* _Text section_:
#####
- Leader: Chung Kwang-taek
- Founded: 24 February 2017
- Split from: Liberty Korea Party
- Ideology: Pro–Park Geun-hye; Nationalism (South Korea); Anti-communism;
- Political position: Right-wing to far-right
- Colours: Red
- Slogan: The New Patriotic Party of Taegeukgi (태극기 애국신당)
- National Assembly: 0 / 300
- Metropolitan Mayors and Governors: 0 / 16

Website
- saenuri.org

= Saenuri Party (2017) =

South Korean political party

Saenuri Party (새누리당) is a conservative political party in South Korea, founded by supporters of Park Geun-hye. It opposed her impeachment.

The foundation of the new Saenuri party began in February 2017 with the establishment of a committee and submission of party formation documents to the national voting commission. In early March it was announced the new party would be named 'Saenuri'. The Liberty Korea Party had been known under this name until February 2017, during the impeachment process against Park, when it was renamed.
#####
* _Given task 1_:
Answer these questions using the Saenuri Party text.
(a) Who is listed as the party's leader?
(b) Which party did it split from?
(c) When was it announced that the new party would be named 'Saenuri'?
* _Given task 2_: Carry on the Saenuri Party text, picking up after its last sentence.

* _Dataset rows_:
#####
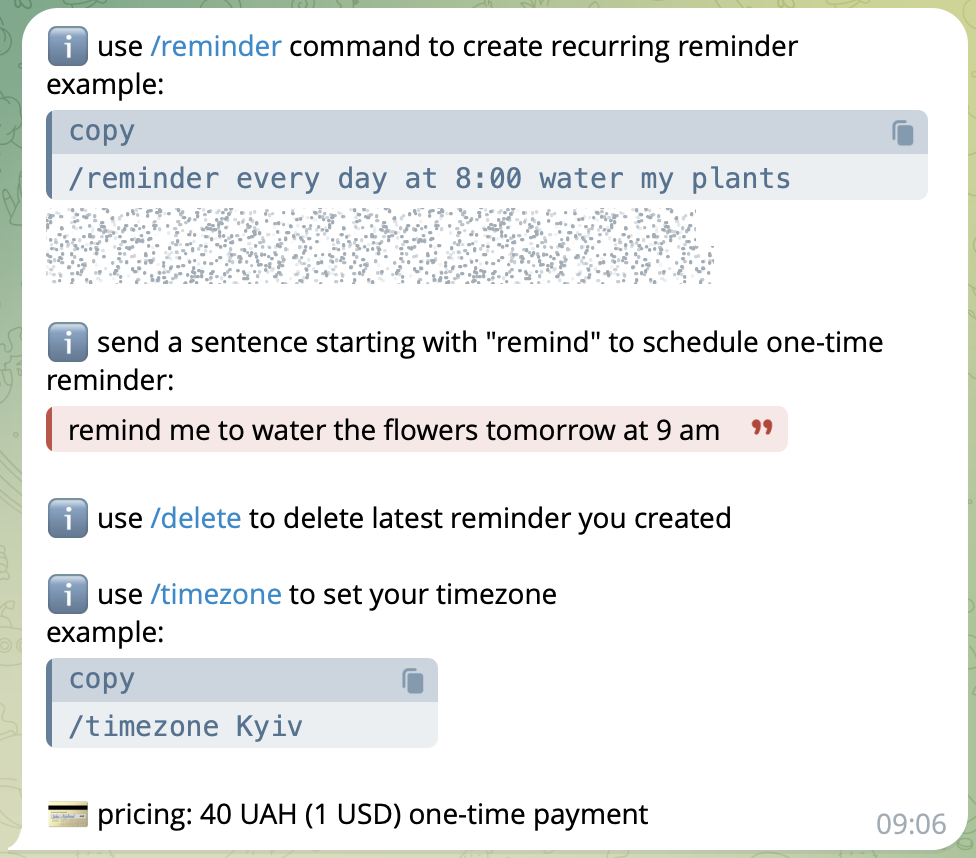
Task: Reveal the hidden spoiler text
Action: 380,246
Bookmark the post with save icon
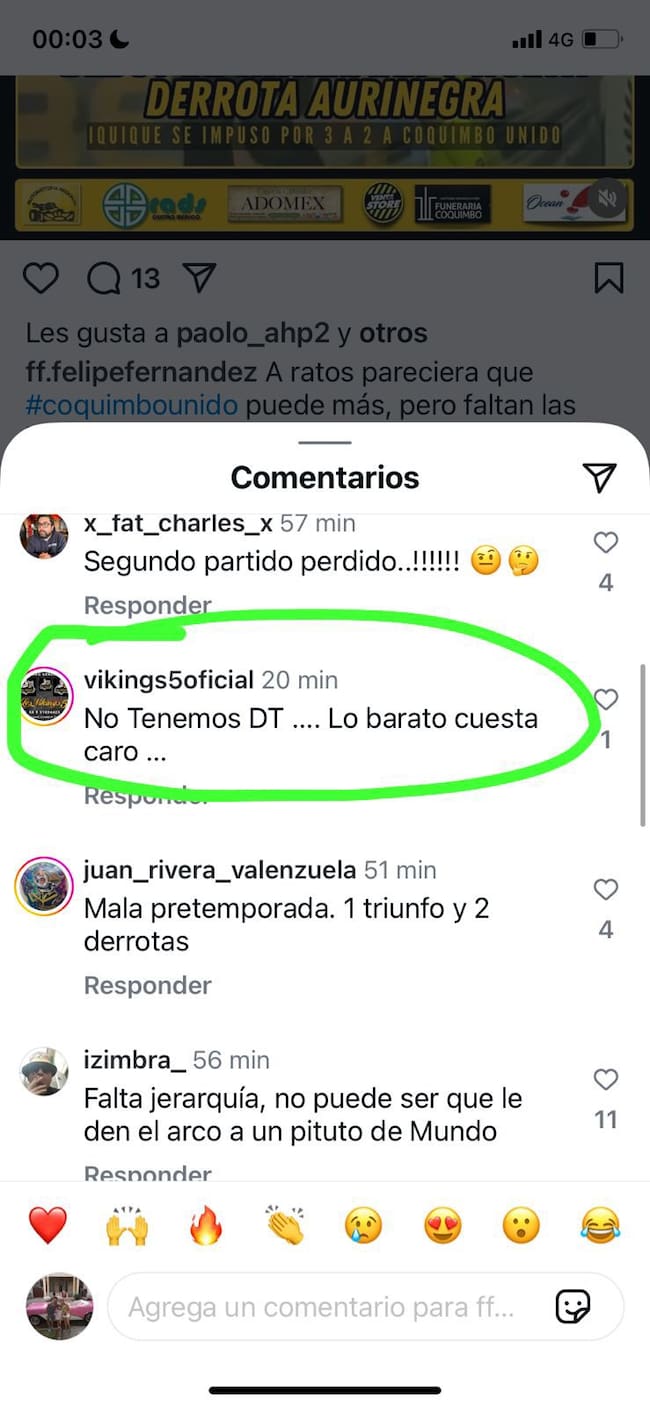This screenshot has height=1407, width=650. pyautogui.click(x=609, y=278)
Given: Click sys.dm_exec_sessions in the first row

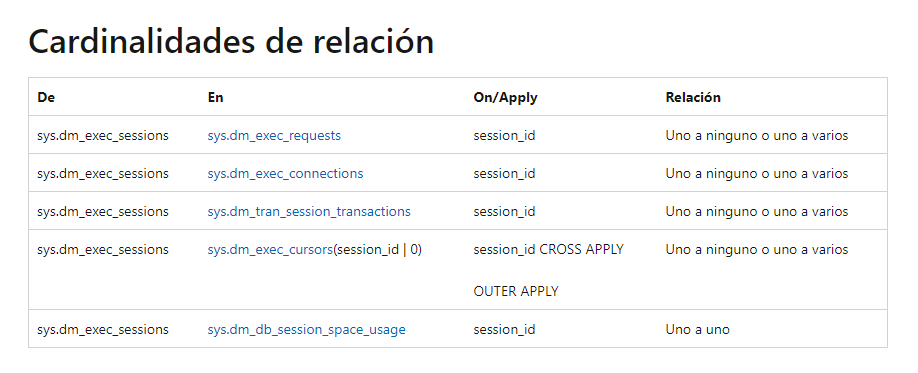Looking at the screenshot, I should [x=102, y=136].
#####
* _Task result 1_:
(a) Chung Kwang-taek
(b) The Liberty Korea Party
(c) In early March

* _Task result 2_:
Regional branches were established days after the impeachment of Park on 10 March. The first, on 16 March, was in Daegu (the birthplace of Park Geun-hye), with 1500 members (own figures). On 17 March, the Seoul regional branch was founded. On 5 April, the registration with the national voting commission was concluded, and the party was officially founded. The first party leaders were Park supporters Kwon Young-hae and Jeong Kwang-taek. The Park loyalist and National Assembly member Kim Jin-tae congratulated the new party with the words: "The Liberty Korea Party and the Saenuri Party will compete for a free democracy as they are from the same roots."

On 9 April 2017, Cho Won-jin announced his exit from the Liberty Korea party, and the next day his joining of the Saenuri Party, becoming the Saenuri Party's first representative in the National Assembly. He added that some National Assembly members from the Liberty Korea party were considering a move to the Saenuri Party, and that an alliance with the Bareun Party, which had split off from the Liberty Korea Party in January, would provoke yet more members to make the switch.

== 2017 presidential election ==

When Cho Won-jin joined the Saenuri Party on 10 April 2017, he hinted at his eventual candidacy for the presidency for the "Prevention of the formation of a shady leftist administration", and postponed the final decision to 12 April.

Under Cho Won-jin, the Saenuri Party came 6th in the election, with 0.13% of the vote (42,949 votes).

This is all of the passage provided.